La Campania e la Basilicata sono tra le regioni in cui è stato diffuso un allarme moderato per la possibile caduta di detriti derivanti dal razzo spaziale cinese Changzheng 5 (Lunga Marcia 5B).

Tra questa notte e domani, domenica 9, infatti, il razzo potrebbe cadere in Italia, in particolare nelle regioni del Centro-Sud. La previsione di rientro sulla terra è fissata per le ore 2:24 del 9 maggio, con una finestra temporale di incertezza di 6 ore. Le indicazioni arrivano dal Comitato Operativo della Protezione Civile convocato dal capo Dipartimento, Fabrizio Curcio.

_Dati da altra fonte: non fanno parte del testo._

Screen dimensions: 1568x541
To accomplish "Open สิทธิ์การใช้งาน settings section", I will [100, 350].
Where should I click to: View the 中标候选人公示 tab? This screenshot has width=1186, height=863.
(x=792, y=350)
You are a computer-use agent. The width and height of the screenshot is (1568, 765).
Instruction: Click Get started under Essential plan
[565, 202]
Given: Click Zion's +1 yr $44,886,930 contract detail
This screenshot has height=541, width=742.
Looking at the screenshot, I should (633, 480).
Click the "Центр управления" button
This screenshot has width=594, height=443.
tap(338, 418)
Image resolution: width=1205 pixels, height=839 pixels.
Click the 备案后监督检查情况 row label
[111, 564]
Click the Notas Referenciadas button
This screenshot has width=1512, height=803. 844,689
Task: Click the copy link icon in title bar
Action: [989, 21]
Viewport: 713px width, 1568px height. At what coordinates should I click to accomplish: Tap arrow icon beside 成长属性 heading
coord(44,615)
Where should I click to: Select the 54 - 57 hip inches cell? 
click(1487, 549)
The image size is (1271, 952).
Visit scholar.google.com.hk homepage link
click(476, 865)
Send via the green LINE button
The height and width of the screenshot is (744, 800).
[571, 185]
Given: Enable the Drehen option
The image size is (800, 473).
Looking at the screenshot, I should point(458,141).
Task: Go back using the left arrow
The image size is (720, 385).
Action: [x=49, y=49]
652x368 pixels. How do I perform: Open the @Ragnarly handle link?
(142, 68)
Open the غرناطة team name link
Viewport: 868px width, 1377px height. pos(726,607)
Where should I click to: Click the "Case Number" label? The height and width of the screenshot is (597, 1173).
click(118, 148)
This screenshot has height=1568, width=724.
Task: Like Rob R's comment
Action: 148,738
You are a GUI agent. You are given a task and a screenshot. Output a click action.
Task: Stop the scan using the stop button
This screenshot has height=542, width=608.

Il razzo è stato lanciato lo scorso 29 aprile per mettere in orbita il modulo centrale Tianhe di 22,5 tonnellate della nuova stazione spaziale cinese. Il primo stadio, lungo 30 metri e con diametro di 5, non ha raggiunto la velocità orbitale. Il relitto compie un giro attorno alla Terra circa ogni 90 minuti e ciò non permette di calcolarne la traiettoria di caduta in un punto predeterminato.

“Non merita la creazione di panico: è propaganda occidentale –  il commento degli esperti spaziali cinesiLa maggior parte dei detriti brucerà durante il rientro lasciando solo una piccolissima porzione che potrebbe cadere sulla Terra, potenzialmente su aree lontane dalle attività umane o nell’oceano”.

Nelle ultime ore la Protezione Civile ha diramato un avviso in cui si dice che “è meglio stare negli edifici”.

A chi vive nei territori indicati si chiede di mettersi al riparo stando anche lontani da finestre e porte vetrate. Attenzione anche al luogo della casa dove si vuole stare: Sono più sicuri i piani più bassi degli edifici; all’interno degli edifici i posti strutturalmente più sicuri dove posizionarsi nel corso dell’eventuale impatto sono, per gli edifici in muratura, sotto le volte dei piani inferiori e nei vani delle porte inserite nei muri portanti (quelli più spessi), per gli edifici in cemento armato, in vicinanza delle colonne e, comunque, in vicinanza delle pareti”.

Se invece si vede un frammento di razzo schiantarsi per terra, è meglio evitare di raccoglierlo: “Si consiglia, in linea generale, che chiunque avvistasse un frammento, di non toccarlo, mantenendosi a una distanza di almeno 20 metri, e dovrà segnalarlo immediatamente alle autorità competenti”.

Le altre regioni a rischio sono l’Umbria, il Lazio, il Molise, la Calabria, la Sicilia, la Puglia, l’Abruzzo e la Sardegna.